_Provided data_

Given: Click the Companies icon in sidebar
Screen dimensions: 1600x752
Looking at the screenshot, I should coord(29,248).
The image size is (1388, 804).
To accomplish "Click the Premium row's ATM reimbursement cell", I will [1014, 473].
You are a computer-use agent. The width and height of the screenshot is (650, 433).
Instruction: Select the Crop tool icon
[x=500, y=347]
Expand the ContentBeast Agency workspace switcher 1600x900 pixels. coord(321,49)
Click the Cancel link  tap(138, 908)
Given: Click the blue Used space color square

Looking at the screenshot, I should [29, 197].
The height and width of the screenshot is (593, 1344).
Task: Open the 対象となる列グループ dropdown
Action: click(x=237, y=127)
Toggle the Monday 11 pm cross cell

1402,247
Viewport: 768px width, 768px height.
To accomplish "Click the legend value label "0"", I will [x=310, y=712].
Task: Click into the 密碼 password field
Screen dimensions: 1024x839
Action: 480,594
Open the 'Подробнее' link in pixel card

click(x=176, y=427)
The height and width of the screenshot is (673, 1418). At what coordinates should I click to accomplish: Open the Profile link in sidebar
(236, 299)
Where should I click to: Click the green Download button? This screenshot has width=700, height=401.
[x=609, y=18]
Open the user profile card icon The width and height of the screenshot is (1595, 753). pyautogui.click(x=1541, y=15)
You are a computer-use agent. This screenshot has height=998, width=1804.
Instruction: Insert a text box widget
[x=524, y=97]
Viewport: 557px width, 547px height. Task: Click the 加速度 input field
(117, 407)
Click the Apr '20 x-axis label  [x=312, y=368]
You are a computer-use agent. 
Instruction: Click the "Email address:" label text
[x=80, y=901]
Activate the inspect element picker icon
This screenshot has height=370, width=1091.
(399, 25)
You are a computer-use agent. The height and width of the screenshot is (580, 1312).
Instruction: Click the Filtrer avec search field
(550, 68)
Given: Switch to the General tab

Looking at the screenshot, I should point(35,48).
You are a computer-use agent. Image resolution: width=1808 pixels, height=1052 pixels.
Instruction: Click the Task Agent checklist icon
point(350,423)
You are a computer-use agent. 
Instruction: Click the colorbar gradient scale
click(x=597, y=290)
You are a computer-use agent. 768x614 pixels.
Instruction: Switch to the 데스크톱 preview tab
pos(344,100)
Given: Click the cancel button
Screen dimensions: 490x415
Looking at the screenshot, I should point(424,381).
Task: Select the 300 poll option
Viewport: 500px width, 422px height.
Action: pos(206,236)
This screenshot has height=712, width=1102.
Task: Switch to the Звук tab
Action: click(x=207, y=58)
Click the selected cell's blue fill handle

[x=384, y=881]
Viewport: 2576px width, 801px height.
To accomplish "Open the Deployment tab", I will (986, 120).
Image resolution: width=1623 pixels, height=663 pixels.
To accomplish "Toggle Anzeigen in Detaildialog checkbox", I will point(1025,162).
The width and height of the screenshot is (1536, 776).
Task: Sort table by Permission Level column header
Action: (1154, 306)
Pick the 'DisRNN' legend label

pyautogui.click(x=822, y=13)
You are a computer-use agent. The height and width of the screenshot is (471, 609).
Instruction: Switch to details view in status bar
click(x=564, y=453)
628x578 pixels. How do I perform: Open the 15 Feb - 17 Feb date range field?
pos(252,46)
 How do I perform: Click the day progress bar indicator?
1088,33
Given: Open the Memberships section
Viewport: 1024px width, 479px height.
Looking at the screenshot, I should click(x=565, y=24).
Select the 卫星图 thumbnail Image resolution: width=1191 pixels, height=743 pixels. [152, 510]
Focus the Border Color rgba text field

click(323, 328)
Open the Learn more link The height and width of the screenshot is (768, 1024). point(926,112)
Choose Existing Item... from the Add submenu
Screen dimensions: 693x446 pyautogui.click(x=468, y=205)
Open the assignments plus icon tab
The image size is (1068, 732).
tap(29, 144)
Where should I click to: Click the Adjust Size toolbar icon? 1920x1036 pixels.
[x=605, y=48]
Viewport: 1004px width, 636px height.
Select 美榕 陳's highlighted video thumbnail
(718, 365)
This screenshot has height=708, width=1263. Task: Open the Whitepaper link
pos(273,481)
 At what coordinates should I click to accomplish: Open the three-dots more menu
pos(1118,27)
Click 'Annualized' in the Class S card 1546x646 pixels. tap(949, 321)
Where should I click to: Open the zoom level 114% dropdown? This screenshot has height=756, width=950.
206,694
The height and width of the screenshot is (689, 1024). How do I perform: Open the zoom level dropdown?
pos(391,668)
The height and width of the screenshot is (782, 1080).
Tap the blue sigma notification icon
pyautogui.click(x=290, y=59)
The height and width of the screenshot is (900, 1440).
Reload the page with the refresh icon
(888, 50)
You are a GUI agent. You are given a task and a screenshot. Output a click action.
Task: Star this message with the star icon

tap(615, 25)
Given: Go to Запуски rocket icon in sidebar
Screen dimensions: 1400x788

_Task to complete_
Would you please repeat exactly the lines above, starting at the line with "Viewport: 768px width, 768px height." and stopping at the line with "Image resolution: width=1623", both included?

_Answer to this problem_
Viewport: 768px width, 768px height.
To accomplish "Click the legend value label "0"", I will [x=310, y=712].
Task: Click into the 密碼 password field
Screen dimensions: 1024x839
Action: 480,594
Open the 'Подробнее' link in pixel card

click(x=176, y=427)
The height and width of the screenshot is (673, 1418). At what coordinates should I click to accomplish: Open the Profile link in sidebar
(236, 299)
Where should I click to: Click the green Download button? This screenshot has width=700, height=401.
[x=609, y=18]
Open the user profile card icon The width and height of the screenshot is (1595, 753). pyautogui.click(x=1541, y=15)
You are a computer-use agent. This screenshot has height=998, width=1804.
Instruction: Insert a text box widget
[x=524, y=97]
Viewport: 557px width, 547px height. Task: Click the 加速度 input field
(117, 407)
Click the Apr '20 x-axis label  [x=312, y=368]
You are a computer-use agent. 
Instruction: Click the "Email address:" label text
[x=80, y=901]
Activate the inspect element picker icon
This screenshot has height=370, width=1091.
(399, 25)
You are a computer-use agent. The height and width of the screenshot is (580, 1312).
Instruction: Click the Filtrer avec search field
(550, 68)
Given: Switch to the General tab

Looking at the screenshot, I should point(35,48).
You are a computer-use agent. Image resolution: width=1808 pixels, height=1052 pixels.
Instruction: Click the Task Agent checklist icon
point(350,423)
You are a computer-use agent. 
Instruction: Click the colorbar gradient scale
click(x=597, y=290)
You are a computer-use agent. 768x614 pixels.
Instruction: Switch to the 데스크톱 preview tab
pos(344,100)
Given: Click the cancel button
Screen dimensions: 490x415
Looking at the screenshot, I should point(424,381).
Task: Select the 300 poll option
Viewport: 500px width, 422px height.
Action: pos(206,236)
This screenshot has height=712, width=1102.
Task: Switch to the Звук tab
Action: click(x=207, y=58)
Click the selected cell's blue fill handle

[x=384, y=881]
Viewport: 2576px width, 801px height.
To accomplish "Open the Deployment tab", I will (986, 120).
Image resolution: width=1623 pixels, height=663 pixels.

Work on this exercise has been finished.